Jim Chalmers has hosed down suggestions the government should use a bumper budget surplus to provide further cost of living relief to struggling Australians.
Figures printed in the May budget forecast a surplus of $4.2bn for the 2022-2033 financial year, but the Treasurer confirmed on Monday he now expects that number to be upwards of $20bn.
The improvement is a result of strong commodity prices and higher than expected tax revenue due to a tight jobs market.
“We will do the work and the checking over the course of the next few weeks and we will release the final budget outcome in the usual way,” he told reporters at Parliament House in Canberra.
“The current expectation of the officials is that the surplus for 22-23 will be around $20 billion or more, likely just north of that figure.”

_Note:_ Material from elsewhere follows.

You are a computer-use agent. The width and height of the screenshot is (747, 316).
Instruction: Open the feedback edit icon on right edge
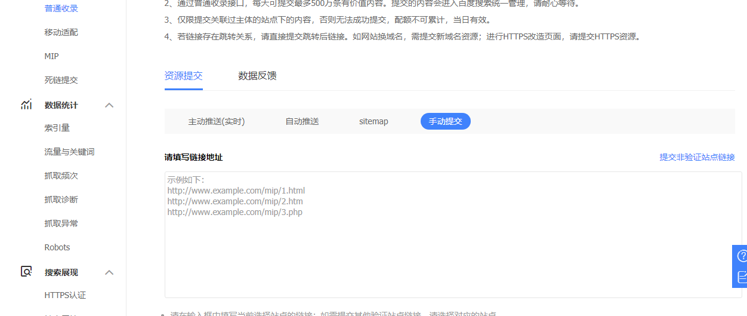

But as millions of Australians are struggling with cost of living pressures, and historically high inflation trending down, the Treasurer was asked whether that allowed scope for a cash splash in the near-term.
He said the government wanted to bank the improvements now to provide a buffer come next financial year when the budget surplus is forecast to dip back into the red.
“We’re not currently working on a new package of cost of living relief. We’re focused on rolling out billions of dollars in cost of living relief we have already announced,” Dr Chalmers said.
“What a much better budget position allows for, is it gives you the flexibility down the track, in future budgets.
“We’re now in the subsequent budget year and so we’re not looking for ways to spend out of last year’s budget. Even if we wanted to, that wouldn’t be a goer.”
An analysis by the Parliamentary Budget Office, released last month, confirmed the improved outlook would result in a surplus for 2022-23 before returning to a deficit through the next four years.
Interest payments on government debt remain one of the fastest-growing pressures on the budget, with the PBO forecasting it will reach its highest level since 1999-2000 over the next decade.
Of the seven fastest-growing major payments in the 2023-24 budget, all except for defence and interest payments directly relate to health and ageing.
The June quarter consumer price index figures are set to be released on Wednesday. Dr Chalmers said he expects it to show inflation was moderating.
“We would like to see it moderate quicker. It will be higher than we’d like for longer than we’d like but it has come off that peak in inflation that we saw around Christmas time, and certainly less than the expectation is for less than what we saw at the beginning of 2022,” he said.
“The global economic challenges are substantial, and we expect the slowdown in our economy to be significant. But our forecasts have the Australian economy continuing to grow that hasn’t changed.”
Meanwhile, the cabinet signed off on the appointment of former treasurer Wayne Swan’s chief of staff, Chris Barrett, as the next head of the Productivity Commission.
Mr Barrett has been deputy secretary for Victoria’s Treasury and Finance Department since January 2021 and has been tasked with a shake up of the institution.
“We’ve made it clear we think the productivity opportunity for Australia is not to make people work longer for less but to invest in human capital and the energy transformation and get much better at adapting and adopting technology as it evolves,” Dr Chalmers said.